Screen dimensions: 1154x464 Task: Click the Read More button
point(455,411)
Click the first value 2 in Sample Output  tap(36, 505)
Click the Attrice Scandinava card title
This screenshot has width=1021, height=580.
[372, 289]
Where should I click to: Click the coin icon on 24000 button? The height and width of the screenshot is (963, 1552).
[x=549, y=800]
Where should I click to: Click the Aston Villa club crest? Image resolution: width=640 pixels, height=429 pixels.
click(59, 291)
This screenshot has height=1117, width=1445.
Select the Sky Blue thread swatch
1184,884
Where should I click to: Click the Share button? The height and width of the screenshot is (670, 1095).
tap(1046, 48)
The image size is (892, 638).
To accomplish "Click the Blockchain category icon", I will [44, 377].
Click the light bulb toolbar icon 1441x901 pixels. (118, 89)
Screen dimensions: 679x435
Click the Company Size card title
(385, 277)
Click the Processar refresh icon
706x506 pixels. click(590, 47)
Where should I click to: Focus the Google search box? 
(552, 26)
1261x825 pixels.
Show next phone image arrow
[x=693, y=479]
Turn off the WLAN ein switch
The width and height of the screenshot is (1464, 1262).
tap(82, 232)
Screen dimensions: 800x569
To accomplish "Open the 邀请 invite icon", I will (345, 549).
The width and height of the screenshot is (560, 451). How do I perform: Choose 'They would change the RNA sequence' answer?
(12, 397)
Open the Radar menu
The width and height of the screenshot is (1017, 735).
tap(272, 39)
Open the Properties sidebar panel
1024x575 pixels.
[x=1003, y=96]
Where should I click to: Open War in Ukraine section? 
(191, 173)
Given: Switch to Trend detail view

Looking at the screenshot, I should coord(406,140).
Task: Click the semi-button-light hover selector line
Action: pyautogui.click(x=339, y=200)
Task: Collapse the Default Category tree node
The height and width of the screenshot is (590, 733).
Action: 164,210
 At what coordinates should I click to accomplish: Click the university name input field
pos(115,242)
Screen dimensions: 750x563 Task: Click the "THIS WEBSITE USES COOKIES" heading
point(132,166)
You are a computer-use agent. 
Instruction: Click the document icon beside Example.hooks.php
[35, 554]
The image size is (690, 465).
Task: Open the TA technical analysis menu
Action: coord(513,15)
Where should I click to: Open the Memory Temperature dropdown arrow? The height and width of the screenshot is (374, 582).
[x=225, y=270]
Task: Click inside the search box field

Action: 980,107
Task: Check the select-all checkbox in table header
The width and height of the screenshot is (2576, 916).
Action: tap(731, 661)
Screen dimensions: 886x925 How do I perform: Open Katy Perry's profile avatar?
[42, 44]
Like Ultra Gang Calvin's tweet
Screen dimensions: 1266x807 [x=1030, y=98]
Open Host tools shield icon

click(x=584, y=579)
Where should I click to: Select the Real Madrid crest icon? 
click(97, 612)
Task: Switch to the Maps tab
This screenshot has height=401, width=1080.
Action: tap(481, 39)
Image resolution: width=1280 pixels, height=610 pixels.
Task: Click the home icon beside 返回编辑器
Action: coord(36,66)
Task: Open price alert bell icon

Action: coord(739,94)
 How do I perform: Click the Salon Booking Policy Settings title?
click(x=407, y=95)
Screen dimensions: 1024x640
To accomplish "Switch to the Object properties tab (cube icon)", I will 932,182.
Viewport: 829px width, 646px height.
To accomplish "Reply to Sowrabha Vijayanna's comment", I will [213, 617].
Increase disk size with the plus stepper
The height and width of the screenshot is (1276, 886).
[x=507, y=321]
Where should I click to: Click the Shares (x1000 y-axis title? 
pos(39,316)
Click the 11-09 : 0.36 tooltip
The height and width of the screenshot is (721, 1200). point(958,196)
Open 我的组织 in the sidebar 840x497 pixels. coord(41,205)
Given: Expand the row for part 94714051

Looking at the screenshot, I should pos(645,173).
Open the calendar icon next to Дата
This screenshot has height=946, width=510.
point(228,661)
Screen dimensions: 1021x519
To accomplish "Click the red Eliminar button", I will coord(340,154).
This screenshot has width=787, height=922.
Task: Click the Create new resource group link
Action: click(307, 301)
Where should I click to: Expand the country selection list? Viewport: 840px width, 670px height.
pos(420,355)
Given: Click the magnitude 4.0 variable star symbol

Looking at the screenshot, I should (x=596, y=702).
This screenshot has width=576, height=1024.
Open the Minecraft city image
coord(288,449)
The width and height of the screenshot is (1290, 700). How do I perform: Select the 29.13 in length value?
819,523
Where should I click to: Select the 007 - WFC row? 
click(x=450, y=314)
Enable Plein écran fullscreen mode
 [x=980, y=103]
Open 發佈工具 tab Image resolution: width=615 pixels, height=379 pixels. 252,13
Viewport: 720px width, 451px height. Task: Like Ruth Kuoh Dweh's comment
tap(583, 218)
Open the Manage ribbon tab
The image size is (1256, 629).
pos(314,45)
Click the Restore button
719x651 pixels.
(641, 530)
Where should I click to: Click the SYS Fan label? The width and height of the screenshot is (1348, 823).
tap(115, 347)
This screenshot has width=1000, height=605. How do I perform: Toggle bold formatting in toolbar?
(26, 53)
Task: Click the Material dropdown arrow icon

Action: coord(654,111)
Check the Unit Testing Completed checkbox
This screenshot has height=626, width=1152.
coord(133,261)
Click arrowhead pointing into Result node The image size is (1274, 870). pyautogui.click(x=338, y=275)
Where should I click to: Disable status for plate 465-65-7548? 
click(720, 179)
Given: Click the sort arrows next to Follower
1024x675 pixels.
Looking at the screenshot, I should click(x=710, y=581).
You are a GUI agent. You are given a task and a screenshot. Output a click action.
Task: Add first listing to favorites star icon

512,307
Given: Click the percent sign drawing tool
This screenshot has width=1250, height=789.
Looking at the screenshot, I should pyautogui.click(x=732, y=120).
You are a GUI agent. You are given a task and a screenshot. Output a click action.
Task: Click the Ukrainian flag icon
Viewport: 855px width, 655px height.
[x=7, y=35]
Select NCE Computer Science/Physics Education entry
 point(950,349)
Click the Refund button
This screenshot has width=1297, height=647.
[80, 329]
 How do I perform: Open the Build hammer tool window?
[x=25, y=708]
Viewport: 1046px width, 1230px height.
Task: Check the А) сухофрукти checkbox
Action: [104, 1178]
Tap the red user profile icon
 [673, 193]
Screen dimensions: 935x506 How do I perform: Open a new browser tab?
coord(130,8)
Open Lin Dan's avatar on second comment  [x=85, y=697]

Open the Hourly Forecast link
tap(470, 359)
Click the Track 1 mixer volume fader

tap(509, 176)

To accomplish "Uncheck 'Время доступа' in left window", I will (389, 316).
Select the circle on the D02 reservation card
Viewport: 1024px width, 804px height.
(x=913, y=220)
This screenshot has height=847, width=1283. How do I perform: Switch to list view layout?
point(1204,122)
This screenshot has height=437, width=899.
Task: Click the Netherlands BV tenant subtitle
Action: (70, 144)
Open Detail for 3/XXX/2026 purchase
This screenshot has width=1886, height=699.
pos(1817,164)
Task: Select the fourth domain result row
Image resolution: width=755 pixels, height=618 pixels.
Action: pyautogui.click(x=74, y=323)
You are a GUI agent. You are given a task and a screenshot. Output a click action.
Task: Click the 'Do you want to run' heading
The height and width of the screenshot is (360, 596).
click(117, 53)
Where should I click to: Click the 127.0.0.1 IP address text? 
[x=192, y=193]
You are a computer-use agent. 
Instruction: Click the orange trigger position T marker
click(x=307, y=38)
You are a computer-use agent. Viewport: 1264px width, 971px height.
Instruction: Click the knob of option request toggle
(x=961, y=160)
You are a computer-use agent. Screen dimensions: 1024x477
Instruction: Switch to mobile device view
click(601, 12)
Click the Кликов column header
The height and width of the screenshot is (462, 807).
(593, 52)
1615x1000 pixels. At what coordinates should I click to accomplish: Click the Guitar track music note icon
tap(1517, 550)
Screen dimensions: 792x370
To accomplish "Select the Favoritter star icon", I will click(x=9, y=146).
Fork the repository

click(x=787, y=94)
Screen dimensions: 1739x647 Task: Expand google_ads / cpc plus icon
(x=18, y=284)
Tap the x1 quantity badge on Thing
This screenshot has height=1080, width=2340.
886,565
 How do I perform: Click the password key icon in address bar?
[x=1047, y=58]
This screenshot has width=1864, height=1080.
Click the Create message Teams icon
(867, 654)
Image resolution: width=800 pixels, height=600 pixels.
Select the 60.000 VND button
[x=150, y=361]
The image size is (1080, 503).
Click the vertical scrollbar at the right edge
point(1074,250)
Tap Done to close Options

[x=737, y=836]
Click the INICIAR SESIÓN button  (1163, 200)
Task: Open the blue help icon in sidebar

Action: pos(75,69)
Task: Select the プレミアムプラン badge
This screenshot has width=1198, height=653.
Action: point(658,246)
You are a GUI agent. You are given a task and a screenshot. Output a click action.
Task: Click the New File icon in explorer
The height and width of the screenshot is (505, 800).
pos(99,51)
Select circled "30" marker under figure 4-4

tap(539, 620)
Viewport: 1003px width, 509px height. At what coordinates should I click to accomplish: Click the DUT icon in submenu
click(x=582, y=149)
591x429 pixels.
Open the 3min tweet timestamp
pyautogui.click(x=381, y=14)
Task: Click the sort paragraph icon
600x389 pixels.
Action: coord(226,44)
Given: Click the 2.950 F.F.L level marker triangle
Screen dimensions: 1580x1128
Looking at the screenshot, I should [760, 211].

| What this task involves |
Pull every line containing "badge" out of the data above.

| Solved problem |
Tap the x1 quantity badge on Thing
Task: Select the プレミアムプラン badge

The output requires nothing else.